Is It Bad If You Don't Blink Enough?

Although it takes only a fraction of a second, blinking occupies roughly 10% of our waking hours, reports Healthline. On average, adults blink as many as 20 times per minute. If that number sounds small to you, consider how that adds up to over 7 million blinks a year. However, experts at Vision Source tell us that our number of blinks per minute significantly drops when our eyes are attentively focused on something else, particularly screens. When our eyes are turned towards the television, computer screen, or a book, we tend to blink only a mere three to eight times per minute.

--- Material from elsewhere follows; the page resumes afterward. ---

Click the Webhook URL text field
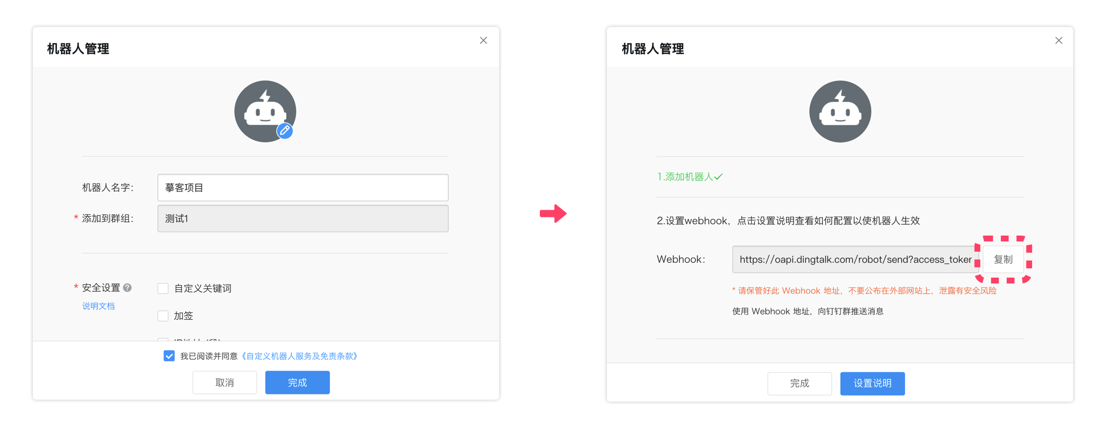This screenshot has height=434, width=1107. 855,260
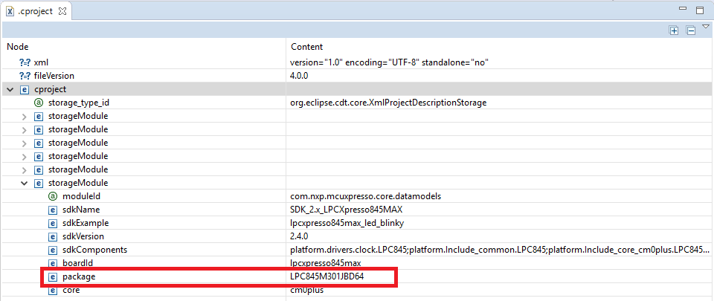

While most of us rarely give blinking a second thought, this small bodily response carries a lot of responsibility. Blinking not only keeps our eyes lubricated, but it also keeps them free of debris, reduces dry eyes, and carries much-needed oxygen and nutrients to the eyes (via Healthline). In addition, the Advanced Vision Institute notes that blinking also reduces our chances of infection and brightens the visual information received by the retina.

Seeing as blinking is so critical to the health of our vision, is it harmful if we're not blinking enough throughout the day?

Try this blinking exercise

If we aren't blinking enough on a regular basis, we reduce our nutrient supply to the eyes (per Healthline). You may also increase your risk for dry eyes. Eyes that aren't adequately moist can cause painful or blurry vision. Additionally, the reduced supply of oxygen we experience when we blink less often can make us more susceptible to eye infections, since contaminants are also more likely to make their way into the eye. If we were to stop blinking altogether, the cutoff of oxygen could cause the cornea to swell.

Just like most habits, however, you can train yourself to blink more frequently. Experts at Advanced Vision Institute suggest implementing some 60-second power-blinking sessions throughout your day. During these sessions, try to blink 50 times within one minute while moving your gaze up, down, left, and right. You'll want to make sure you're getting in a full blink each time, not just a partial closure. Just be mindful not to squeeze your eyes tightly shut. Those who work on computers, in particular, may notice an improvement when it comes to eye strain and eye fatigue.

If you notice a change in how often you're blinking along with symptoms such as redness, pain, light sensitivity, discharge, swelling, blurred vision, or issues with balance or muscle spasms, Healthline suggests consulting with your physician, as these can be signs of possible eye infection or an underlying health condition.